A juíza abriu os olhos com a inesperada combinação:
– Mas foi naquele instante?…
– Um pouco antes, senhora.
– Então o plano era ele entrar na barbearia, partir o vidro e o senhor ficar a vigiar.
– E quando eu olhei para trás… el falsmfalsu fasgasdguta.
– Desculpe?!
– Deulepafugiefugiuorapaz…!
[Apesar do meu gosto pelo sotaque vulcânico das ilhas atlânticas, não percebi esta fala, que ficou gravada, e também a juíza suspirou]:
– Olhe, peço desculpa, mas o seu português dos Açores… não percebi o que nos contou.
Mário recolocou a língua mais a oriente.
– Fiquei na esquina a vigiar.
– O vosso acordo era que os objectos que de lá retirassem seriam divididos a meias pelos dois.
– Sim, senhora.
– O que correu mal foi que o outro rompeu o acordo e fugiu com todas as coisas…
Portanto, traído pelo próprio cúmplice, um clássico da ignomínia no código dos ladrões. Mas como tinham acabado de se conhecer, Mário não ficou a ruminar, antes agiu.
– Mas eu também fui tirar! Só que não tive tempo e…!
Trás!, bateu as palmas com violência, figurando-se a si mesmo no Mundo como um rato a estrebuchar na ratoeira, um arame na goela.
– Pois. Entretanto a polícia apanhou-o!
Estava o essencial da acção conversada, mas o crime tinha mais para dizer. Um pouco de História da emigração açoreana:
– Tenho o 12.º ano, mas estudei nos Estados Unidos.
– Na escola onde lá andou?
– Sim, é o equivalente ao 12.º ano.
Um pouco de banalidade sociológica para casos do género, Mário está a ser acompanhado numa comunidade de tratamento:
– Bebia álcool, tomava heroína, benzodiazepinas, estava mesmo fora de mim.
Não sabia explicar como é que a polícia encontrara munições de pistola Parabellum (da frase latina “se queres paz, prepara-te para a guerra”) no seu bolso (ou melhor, explicou mal):
– Isso estava no chão lá, senhora.
– Mas não é costume andarem munições assim no chão!
O tribunal tinha a lista dos objectos levados pelos arrombadores.
– O que o outro levou, não sei.
– Quer dizer que, havendo desaparecimento de outros objectos, terá sido o outro senhor…

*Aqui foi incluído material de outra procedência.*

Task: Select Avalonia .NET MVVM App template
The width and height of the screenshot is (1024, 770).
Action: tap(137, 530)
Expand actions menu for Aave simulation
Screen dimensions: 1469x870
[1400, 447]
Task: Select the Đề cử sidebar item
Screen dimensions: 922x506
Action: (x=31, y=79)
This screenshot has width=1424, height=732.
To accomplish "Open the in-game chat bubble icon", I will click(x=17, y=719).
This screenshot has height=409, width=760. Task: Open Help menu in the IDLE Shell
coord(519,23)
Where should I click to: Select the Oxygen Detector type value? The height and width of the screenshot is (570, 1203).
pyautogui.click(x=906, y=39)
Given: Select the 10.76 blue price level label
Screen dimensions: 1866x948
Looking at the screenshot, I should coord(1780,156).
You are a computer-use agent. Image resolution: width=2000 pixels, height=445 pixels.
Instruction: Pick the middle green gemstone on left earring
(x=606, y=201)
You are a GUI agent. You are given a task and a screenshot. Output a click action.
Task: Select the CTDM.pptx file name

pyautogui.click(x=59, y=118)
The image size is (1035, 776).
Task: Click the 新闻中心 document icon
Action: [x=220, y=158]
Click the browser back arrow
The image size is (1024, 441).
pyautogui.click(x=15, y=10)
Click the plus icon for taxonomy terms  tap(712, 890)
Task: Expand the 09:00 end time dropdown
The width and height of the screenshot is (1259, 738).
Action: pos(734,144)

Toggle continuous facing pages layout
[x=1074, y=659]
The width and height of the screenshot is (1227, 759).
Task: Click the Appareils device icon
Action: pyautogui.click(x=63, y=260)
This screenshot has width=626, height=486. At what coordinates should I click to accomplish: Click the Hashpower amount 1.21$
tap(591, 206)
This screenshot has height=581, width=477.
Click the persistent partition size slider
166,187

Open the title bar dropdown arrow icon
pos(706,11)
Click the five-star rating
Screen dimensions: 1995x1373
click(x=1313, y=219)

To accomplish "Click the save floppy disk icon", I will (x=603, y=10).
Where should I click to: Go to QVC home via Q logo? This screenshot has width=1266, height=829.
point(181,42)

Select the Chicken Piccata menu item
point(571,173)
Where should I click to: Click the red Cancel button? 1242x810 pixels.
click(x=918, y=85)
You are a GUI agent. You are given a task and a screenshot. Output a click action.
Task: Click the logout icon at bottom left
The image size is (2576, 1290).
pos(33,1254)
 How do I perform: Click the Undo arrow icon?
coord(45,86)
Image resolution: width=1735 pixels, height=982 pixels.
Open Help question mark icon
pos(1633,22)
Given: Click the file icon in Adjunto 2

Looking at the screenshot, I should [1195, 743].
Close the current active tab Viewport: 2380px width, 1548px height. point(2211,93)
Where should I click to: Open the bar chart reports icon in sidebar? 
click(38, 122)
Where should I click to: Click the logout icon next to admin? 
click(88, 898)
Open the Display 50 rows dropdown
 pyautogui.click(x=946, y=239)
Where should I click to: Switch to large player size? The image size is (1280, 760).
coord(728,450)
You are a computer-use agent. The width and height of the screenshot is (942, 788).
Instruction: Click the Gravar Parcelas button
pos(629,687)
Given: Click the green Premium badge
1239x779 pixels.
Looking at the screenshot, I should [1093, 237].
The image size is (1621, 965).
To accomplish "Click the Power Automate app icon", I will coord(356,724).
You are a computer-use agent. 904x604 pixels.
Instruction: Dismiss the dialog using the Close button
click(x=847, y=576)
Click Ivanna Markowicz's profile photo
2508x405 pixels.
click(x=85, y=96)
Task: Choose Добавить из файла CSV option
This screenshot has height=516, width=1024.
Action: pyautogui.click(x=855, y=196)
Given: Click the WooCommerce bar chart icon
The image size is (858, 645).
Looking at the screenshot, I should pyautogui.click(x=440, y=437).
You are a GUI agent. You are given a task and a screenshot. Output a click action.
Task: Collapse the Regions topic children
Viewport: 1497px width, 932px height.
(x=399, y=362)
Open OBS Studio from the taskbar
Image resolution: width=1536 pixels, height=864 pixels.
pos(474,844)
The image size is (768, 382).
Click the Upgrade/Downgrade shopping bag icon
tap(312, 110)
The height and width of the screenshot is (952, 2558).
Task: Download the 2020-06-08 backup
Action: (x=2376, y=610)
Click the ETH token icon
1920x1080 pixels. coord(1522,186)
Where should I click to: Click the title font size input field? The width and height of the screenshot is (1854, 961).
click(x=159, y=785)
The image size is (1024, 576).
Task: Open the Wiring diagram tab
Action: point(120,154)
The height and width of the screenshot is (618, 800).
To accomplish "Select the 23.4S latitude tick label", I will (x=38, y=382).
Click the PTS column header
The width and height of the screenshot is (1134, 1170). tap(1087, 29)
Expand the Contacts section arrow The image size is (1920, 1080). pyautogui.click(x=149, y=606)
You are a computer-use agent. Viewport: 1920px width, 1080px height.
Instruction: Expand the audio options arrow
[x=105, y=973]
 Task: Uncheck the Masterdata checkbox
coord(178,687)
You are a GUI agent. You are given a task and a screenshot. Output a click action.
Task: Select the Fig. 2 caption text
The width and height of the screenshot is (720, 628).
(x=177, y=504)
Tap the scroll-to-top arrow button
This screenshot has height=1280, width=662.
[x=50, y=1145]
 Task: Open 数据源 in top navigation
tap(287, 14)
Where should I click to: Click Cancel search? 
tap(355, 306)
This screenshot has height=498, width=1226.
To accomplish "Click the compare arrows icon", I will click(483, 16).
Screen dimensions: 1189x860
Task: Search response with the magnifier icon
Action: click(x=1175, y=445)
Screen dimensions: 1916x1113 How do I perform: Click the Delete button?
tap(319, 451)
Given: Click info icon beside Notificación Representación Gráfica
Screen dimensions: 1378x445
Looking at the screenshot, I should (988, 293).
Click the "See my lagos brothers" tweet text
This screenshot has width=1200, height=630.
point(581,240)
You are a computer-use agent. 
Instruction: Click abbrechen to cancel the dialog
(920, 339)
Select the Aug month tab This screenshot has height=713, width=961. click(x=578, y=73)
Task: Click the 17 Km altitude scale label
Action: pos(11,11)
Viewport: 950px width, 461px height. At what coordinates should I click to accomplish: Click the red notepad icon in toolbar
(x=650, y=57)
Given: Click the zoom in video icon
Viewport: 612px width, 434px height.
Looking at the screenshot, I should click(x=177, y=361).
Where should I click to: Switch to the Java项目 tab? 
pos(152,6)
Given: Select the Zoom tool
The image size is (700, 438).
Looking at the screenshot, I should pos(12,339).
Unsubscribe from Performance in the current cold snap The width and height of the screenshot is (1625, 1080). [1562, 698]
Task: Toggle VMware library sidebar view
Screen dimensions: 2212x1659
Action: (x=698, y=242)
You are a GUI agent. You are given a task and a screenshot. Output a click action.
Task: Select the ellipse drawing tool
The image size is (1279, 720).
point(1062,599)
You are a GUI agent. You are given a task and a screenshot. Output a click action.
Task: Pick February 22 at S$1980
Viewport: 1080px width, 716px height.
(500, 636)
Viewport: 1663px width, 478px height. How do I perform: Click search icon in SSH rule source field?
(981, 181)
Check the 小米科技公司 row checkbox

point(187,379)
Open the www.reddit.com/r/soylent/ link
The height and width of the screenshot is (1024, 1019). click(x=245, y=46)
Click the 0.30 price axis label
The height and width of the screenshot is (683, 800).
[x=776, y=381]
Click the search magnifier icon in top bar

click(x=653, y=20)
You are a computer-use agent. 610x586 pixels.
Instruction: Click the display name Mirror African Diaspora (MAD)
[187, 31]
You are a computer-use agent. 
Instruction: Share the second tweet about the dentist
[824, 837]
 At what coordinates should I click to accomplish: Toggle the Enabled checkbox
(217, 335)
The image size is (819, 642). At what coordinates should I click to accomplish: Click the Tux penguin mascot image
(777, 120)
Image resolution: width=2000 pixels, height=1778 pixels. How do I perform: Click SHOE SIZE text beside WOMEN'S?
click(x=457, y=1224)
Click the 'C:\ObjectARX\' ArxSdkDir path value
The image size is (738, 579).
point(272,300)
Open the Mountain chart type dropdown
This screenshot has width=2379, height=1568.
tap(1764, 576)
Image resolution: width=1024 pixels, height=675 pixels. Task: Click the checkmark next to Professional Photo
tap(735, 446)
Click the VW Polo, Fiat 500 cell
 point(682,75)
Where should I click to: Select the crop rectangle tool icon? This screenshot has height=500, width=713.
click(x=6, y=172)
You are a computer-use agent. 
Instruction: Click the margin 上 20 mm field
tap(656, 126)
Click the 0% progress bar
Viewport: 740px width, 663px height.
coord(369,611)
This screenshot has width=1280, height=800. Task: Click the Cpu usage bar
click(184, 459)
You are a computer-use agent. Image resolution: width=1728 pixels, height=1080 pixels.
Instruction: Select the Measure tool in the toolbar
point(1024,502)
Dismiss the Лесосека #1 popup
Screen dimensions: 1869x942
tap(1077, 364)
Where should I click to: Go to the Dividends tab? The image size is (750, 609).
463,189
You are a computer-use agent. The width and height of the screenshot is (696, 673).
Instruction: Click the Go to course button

Mário abanava a cabeça de cima para baixo.
– Está a dizer-me que sim com a cabeça, mas isso não fica registado.
– Sim. Sim, senhora.
Mário levara duas embalagens de perfume, cera, champô, no valor de 129 euros. E mais um artigo que ali apareceu por magia e, se quisermos ser generosos, por artes comoventes:
– Há aqui um objecto que não está na lista das coisas dadas como desaparecidas pelo dono da barbearia.
A juíza pediu a Mário que se aproximasse para ver a foto.
– O que é isso?
– É uma máquina de barba. Mas não me lembro, senhora…
– Também me disse que era barbeiro. Não seria sua?
– Devia ser minha, senhora, devia ser minha.
Seiscentos euros, suspensos por dois anos e seis meses. Mais 120 horas de trabalho em instituição de solidariedade, que poderá ser naquela em que ele já vive. A vida de Mário, como barbeiro capaz, pode ir para a frente ou voltar para trás.